Tuesday, September 11, 2007
The late teen years are full of milestones and rites of passage. Sometimes we don't even recognize them as such. I'm blessed with the opportunity to both live with and work with high school age kids. Sometimes they seem so clueless; other times they spout the wisdom of those way beyond their years.
16 year old son, Charles:
"Mom, could you sign this form allowing me to give blood tomorrow at school?"
"Why? Why now?"
"I've always wanted to do this. I just think it's time."
So I signed on the dotted line. He gave blood during third period.

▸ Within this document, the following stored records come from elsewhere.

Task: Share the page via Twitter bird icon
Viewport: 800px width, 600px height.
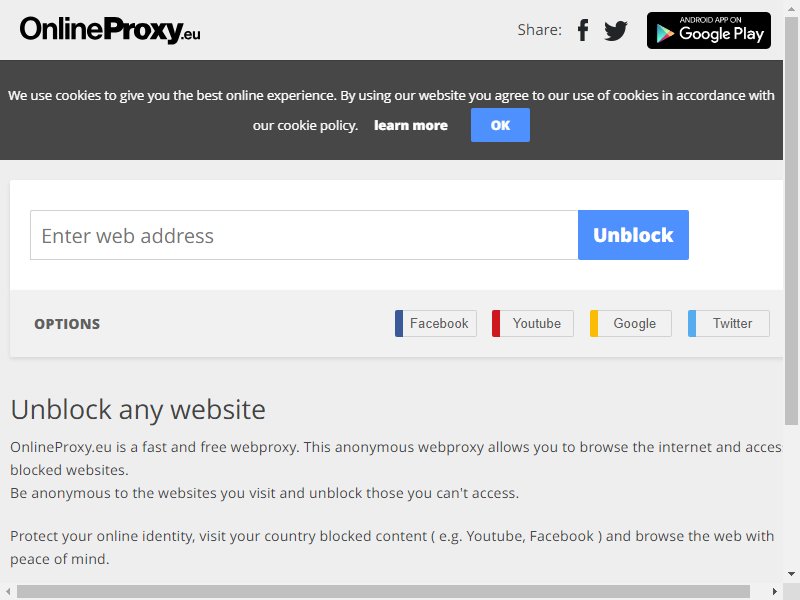Action: [616, 31]
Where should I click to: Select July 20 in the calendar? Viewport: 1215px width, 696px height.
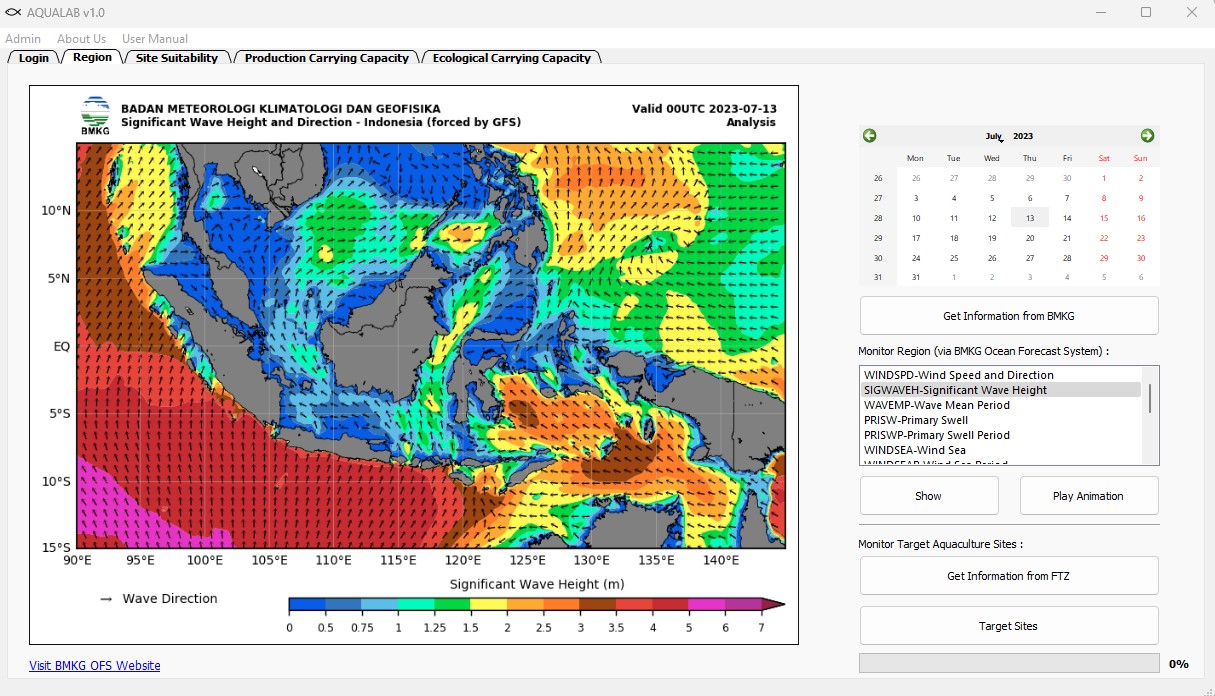point(1029,238)
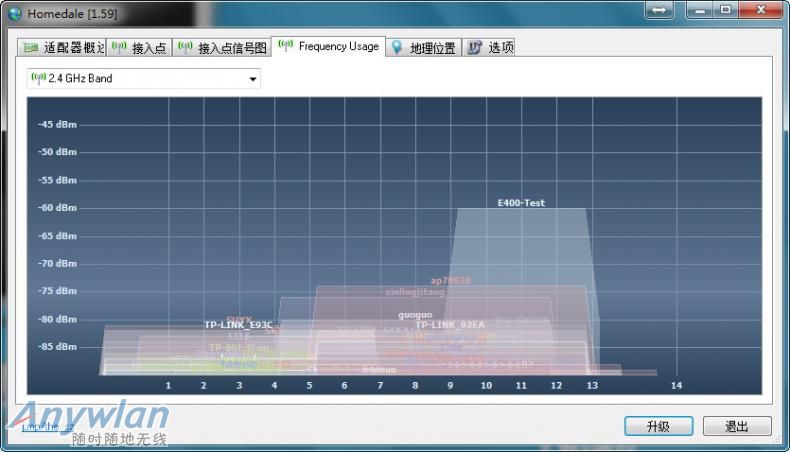790x452 pixels.
Task: Click the 升级 button
Action: [x=657, y=426]
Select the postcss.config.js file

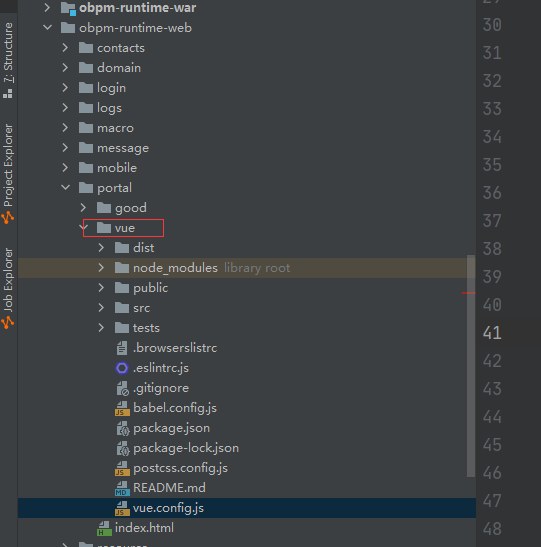(x=247, y=468)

According to my baby boy (all 6 ft. 1 inches and 200 lbs. of him), passing out on the way OUT of the bloodmobile wasn't as bad as he thought. The attendants recognized the look immediately and sat him in a wheelchair before he could hit the concrete. They gave him more Powerade and other sugar filled food and within a few minutes he looked less ghost-like.
Part of this was my fault. I didn't make sure he ate a good breakfast this morning and I didn't warn him about the perils of donating blood. But that wasn't the only surprise.
"They asked me really weird questions," he told me later. "I can't even bring myself to tell you."
"You mean they asked you about your sexual activity," I said. I've given blood before, so I knew.
"Yeah," he said suddenly relieved. "They asked for all the way back to 1998! What are they thinking?" Charles was 7 in 1998.
"It's the law. They have to. Since the outbreak of AIDS and HIV they have to be careful."
"But what if people lie?" he asked. "People's lives are on the line."
They are indeed.
Blood is life. Giving blood gives life.